First difference regression and fixed effect regression

Lucca Mancini

Join Date: Mar 2019

Posts: 27
#1

First difference regression and fixed effect regression

11 Jul 2019, 02:01

Hello
I try to make a regression, with panel data over a period of eight years, in which I will investigate the relationship between crime and migration. My regression equation is as follows where crime is the number of registered violent crimes (dependent variable). Migrants are the number of asylum seekers (independent variable, main variable of interest) and four possible control variables represented by X in a region i in year t are used.

My questions are:
1) I have seen in papers that make a fixed or first difference regression often use e.g. year dummies and/or region dummies. In other papers they are given in the tables as fixed effect instead of dummies. What is the difference between e.g. a year dummy and a year fixed effect?

2) How important is it to include in such an estimation e.g. year dummies? or should one include year dummies and also region dummies?
Tags: None
Carlo Lazzaro

Join Date: Apr 2014

Posts: 17711
#2

11 Jul 2019, 02:55

Lucca:
1) there's no practical difference between year dummy and year fixed effect (however, in panel data regression the groupwise effect you investigate is the one of -panelid-). That said, in Stata year dummies creation has been superseded by -fvvarlist- notation.
2) you can include both -i.year- and -i.country-. After regression you can test their joint statistical significance via -testparm-.

Kind regards,
Carlo
(Stata 19.0)
1 like
Comment

Lucca Mancini

Join Date: Mar 2019
Posts: 27

11 Jul 2019, 03:19

Thank you very much Carlo. Now if I do a first difference regression only with year dummies, it works, but as soon as I want to use i.region for region dummies, I get an error message ("Region: string variables may not be used as factor variables").

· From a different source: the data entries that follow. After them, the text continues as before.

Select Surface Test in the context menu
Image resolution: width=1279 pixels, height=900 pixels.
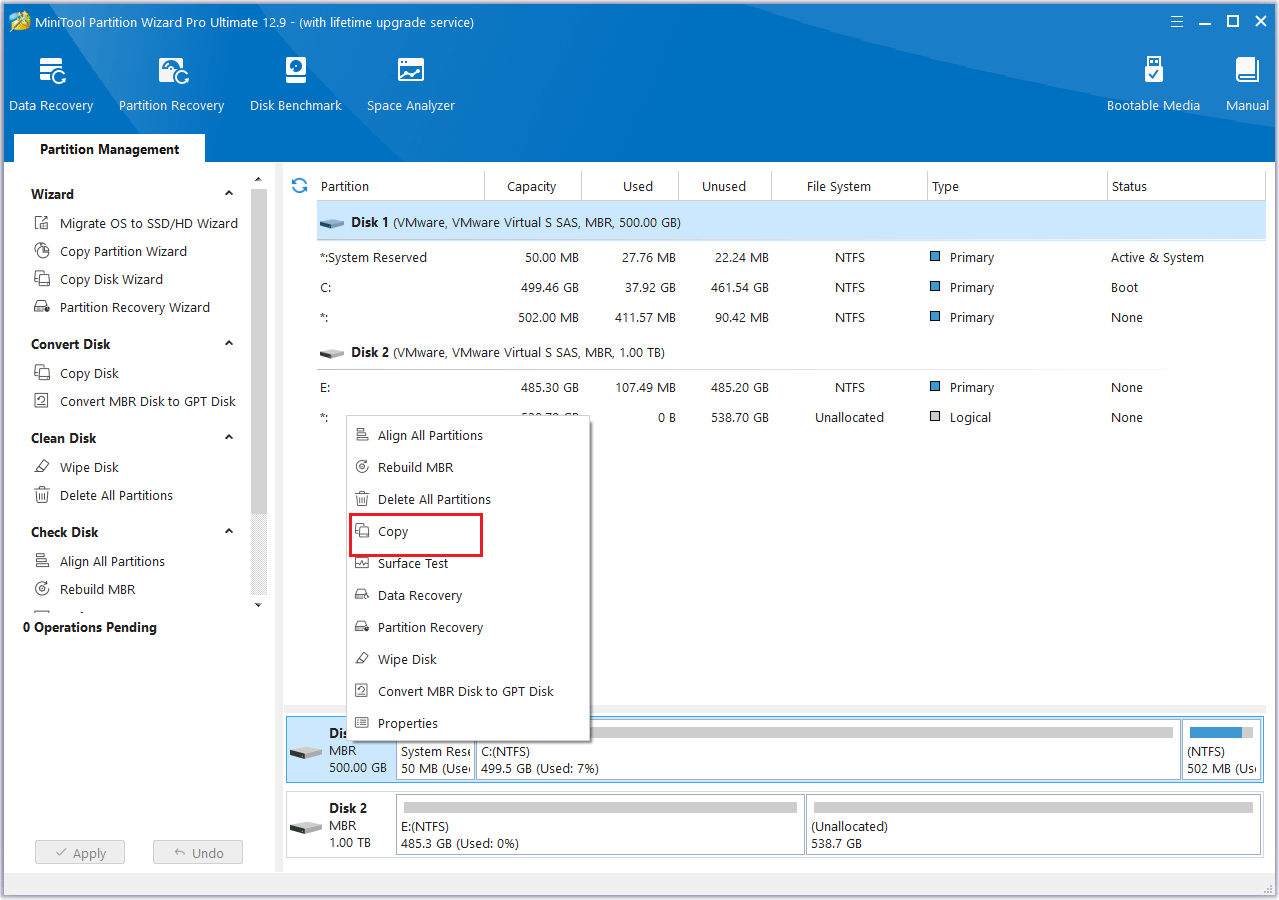[413, 564]
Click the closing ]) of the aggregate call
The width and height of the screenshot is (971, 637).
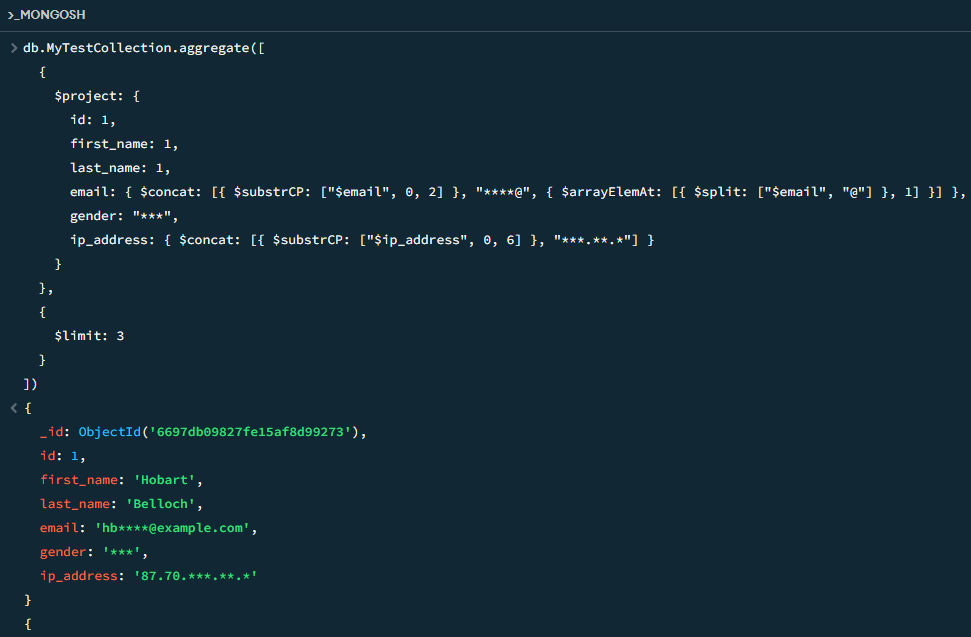[30, 384]
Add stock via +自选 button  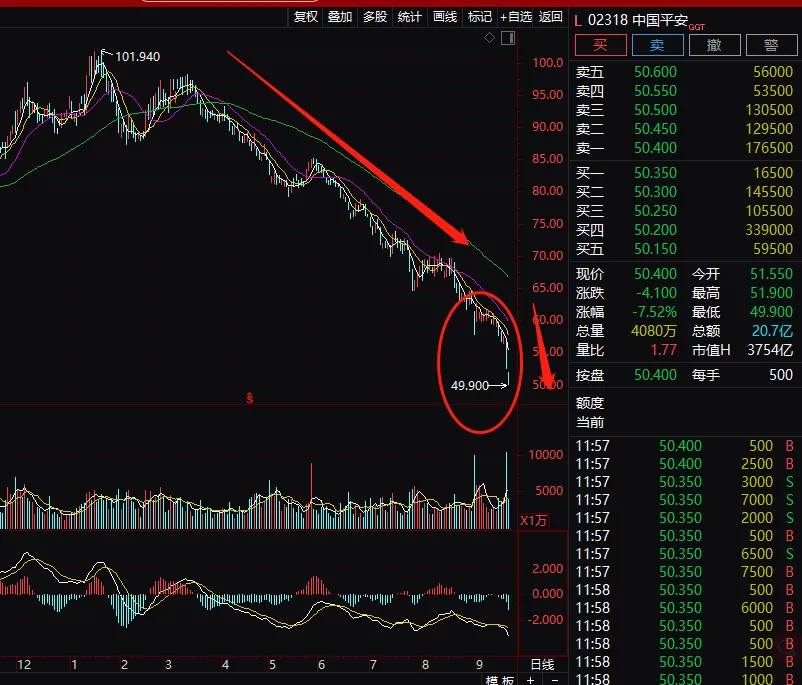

Do you know if I have an error in my codes? (Regression 1 works but regression 2 does not work)

Code:

***** Preparing Data
sort Region Year
egen panel_id = group(Region)
sort panel_id Year
tsset panel_id Year

gen adult_pop = Pop-Pop_0_14
gen asylum_pop = (asylum/adult_pop)
gen a8_pop = (EUcum/adult_pop)
gen young_share = (Pop_15_24/adult_pop)
gen benefit_claimants = Benefit/adult_pop
gen lnpop = ln(adult_pop)
gen a8_iv = EU_8_IV/adult_pop
gen viol_crime_rate = Violence/adult_pop

sort panel_id Year
by panel_id: egen avg_adult_pop = mean(adult_pop)
gen trend = Year-2010


****First-Difference Regression
***1)
regress D.(viol_crime_rate asylum_pop a8_pop lnpop benefit_claimants young_share) i.Year [aw=adult_pop], vce(cluster panel_id)
test D.asylum_pop=D.a8_pop


***2)
regress D.(viol_crime_rate asylum_pop a8_pop lnpop benefit_claimants young_share) i.Year i.Region [aw=adult_pop], vce(cluster panel_id)
test D.asylum_pop=D.a8_pop

Comment

Carlo Lazzaro

Join Date: Apr 2014
Posts: 17711

11 Jul 2019, 03:23

Lucca:
you cannot have a variable in -string- format as a predictor: you should -destring- it first, as you can see from the followiing toy-example:

Code:

. set obs 1
number of observations (_N) was 0, now 1

. g Region="1" in 1

. list

     +--------+
     | Region |
     |--------|
  1. |      1 |
     +--------+

. destring Region, replace
Region: all characters numeric; replaced as byte

. list

     +--------+
     | Region |
     |--------|
  1. |      1 |
     +--------+
.

Kind regards,
Carlo
(Stata 19.0)

Comment

Wouter Wakker

Join Date: Nov 2018

Posts: 621
#5

11 Jul 2019, 04:14

Besides Carlo's helpful advise, regional dummies should not be included in a first difference regression anyway because differencing has the same effect as demeaning, it already gets rid of the regional fixed effects if you have set region as your panel id.
1 like
Comment
Eric de Souza

Join Date: Mar 2014

Posts: 587
#6

11 Jul 2019, 05:35

And as Professor Jeffrey Wooldridge keeps on repeating, you distinguish between the model and the technique used to estimate it.
The model contains the regional dummies. When you take the first difference to estimate the model you get one minus one or zero minus zero.
This is making the same point as Wouter Wakker in a different way.
1 like
Comment
Carlo Lazzaro

Join Date: Apr 2014

Posts: 17711
#7

11 Jul 2019, 05:42

Wouter and Eric are obvioiusly correct.
I forgot to mention in my previous reply that each time-invariant predictor will be wiped out by the -fe- machinery.
Thinking about -xtreg, fe-, things might be different if some panel unit changes region during the 8-year timespan (ie, -region- is no more time-invariant).

Kind regards,
Carlo
(Stata 19.0)
1 like
Comment
Lucca Mancini

Join Date: Mar 2019

Posts: 27
#8

11 Jul 2019, 07:21

Thank you so much for your help. Exactly I chose region as panel_id.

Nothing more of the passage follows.